Gözün aydın Kanal 7’nin “dini bütün” izleyicisi! Artık, “senin kanalın”ın da hep gıpta ile baktığın(!!) bir dizisi var.
Kanal yöneticilerimiz düşünmüş taşınmış; “Bizim o malum kanallardan neyimiz eksik, izleyicilerimiz zaping yapacaklarına, kanalda tutma adına bizde alengirli diziler koyalım… Hem artık eski günler geride kaldı, devir bizim devrimiz, hükümet bize yakın, RÜTÜK de bizim elimizde nasıl olsa!” demişler ve “Fatmagül’ün suçu ne?” dizisini yayınlamaya karar vermişler.
***
Kırk yıl düşünsem, “Kanal D” logosu altında yapılan ahlaksızlıkların bir gün “Kanal 7” logosu altında yapılacağı aklıma gelmezdi. (Ey zaman, ey para, ey iktidara yakınlık sen nelere kâdirsin?!)
Ama oldu işte.

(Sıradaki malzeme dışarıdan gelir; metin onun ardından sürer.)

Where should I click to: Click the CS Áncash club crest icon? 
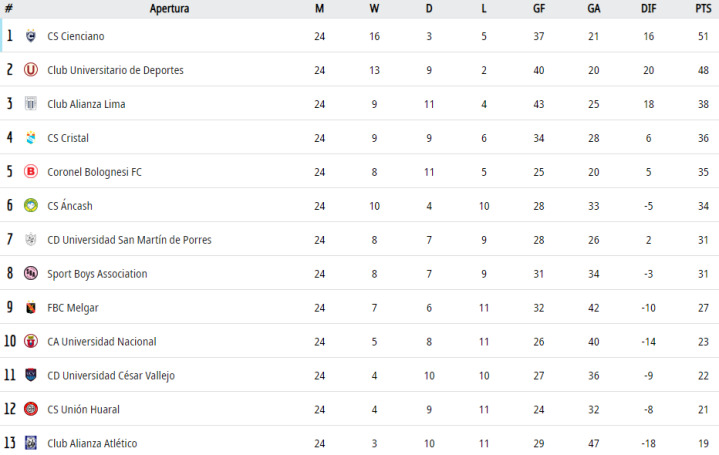[31, 206]
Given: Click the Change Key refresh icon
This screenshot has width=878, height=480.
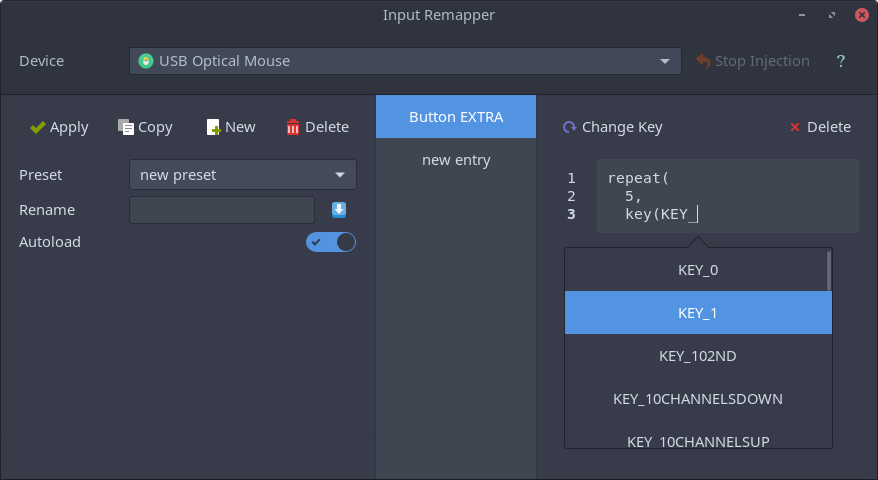Looking at the screenshot, I should 569,127.
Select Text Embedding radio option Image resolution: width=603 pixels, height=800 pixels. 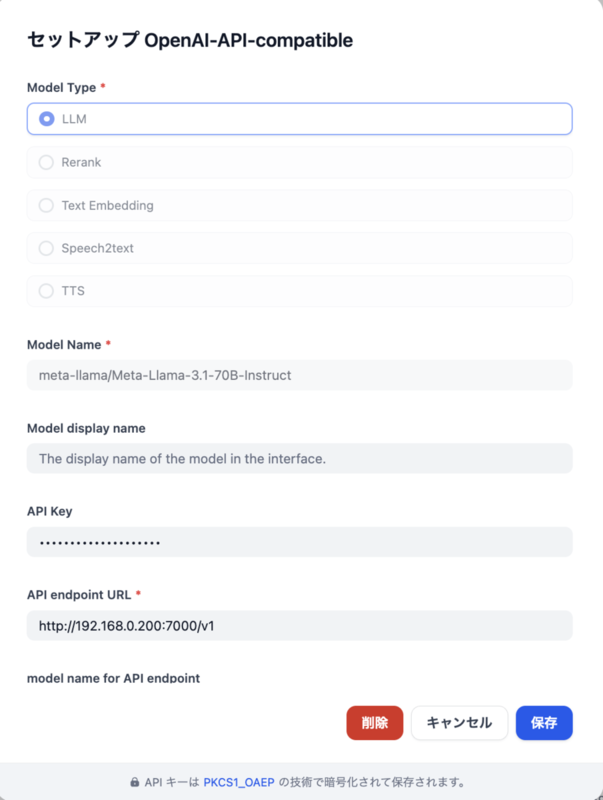(299, 205)

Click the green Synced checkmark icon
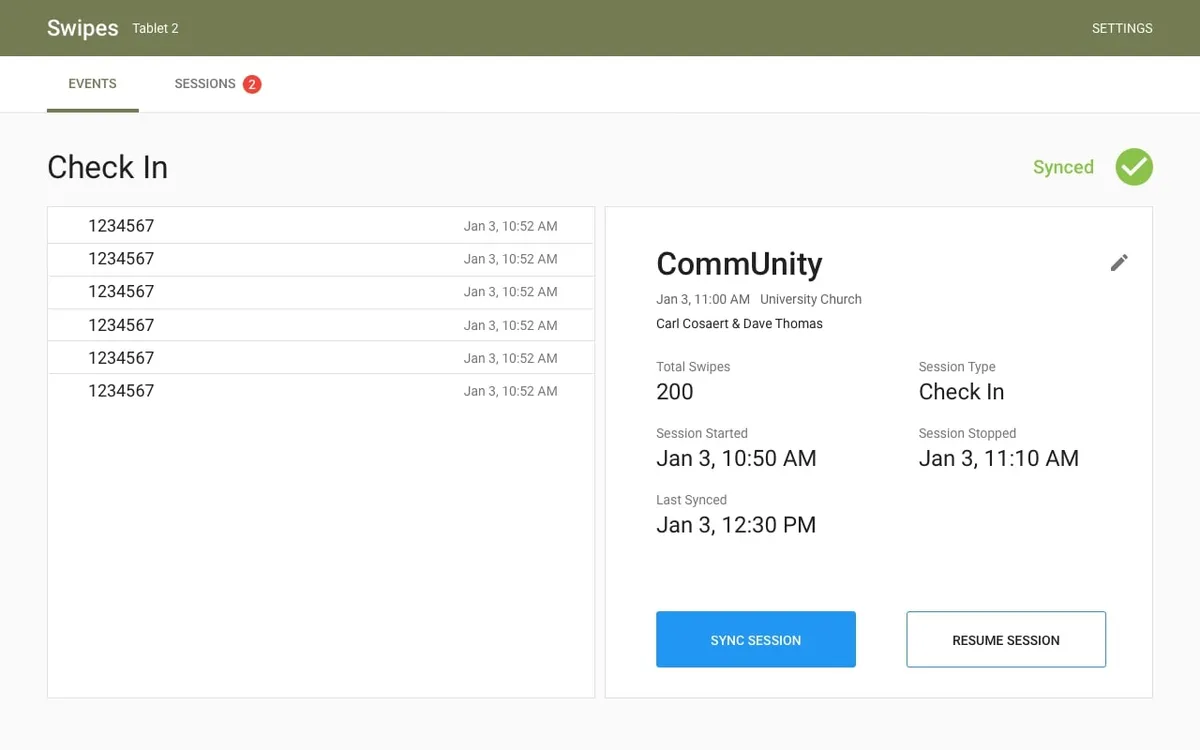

Kanal 7’nin “tutucu” yayın akışına “lağım” karışmaya başladı.
***
Müjdeler olsun!!
Bu gün, yani pazartesi itibarı ile, bir zamanlar Aydın Doğan’ın Kanal D’sinde yayınlanan tecavüz sahneleri ile ünlü “o dizi” gündüz kuşağında Kanal 7’de yayında…
Kanal, tepkilere rağmen “geri adım” atmadı.
Demek ki bu kanala “din bezirgânı” diyen laik kesim haklıymış.
***
Maalesef insanlar reyting uğruna, maddi çıkarlar uğruna “mutasyon”a uğrayabiliyor, “evrim”leşiyor, alçalabiliyormuş! Peşinden koşan kitleleri hiç tereddüt etmeden satabiliyormuş!
Oldu olacak “biri bizi gözetliyor” programını, Mehmet Ali Erbil’in katılımcıların donunu indirdiği “çarkıfelek” programını, Acun Ilıca’lının “çıplaklar adası” programını, evlendirme programlarını da yayınlayın olsun bitsin. Kim bilir; belki de bu “deneme”den sonra bu tür dizilerin sayısı artırılır ve yukarıda saydığım programlar transfer edilir.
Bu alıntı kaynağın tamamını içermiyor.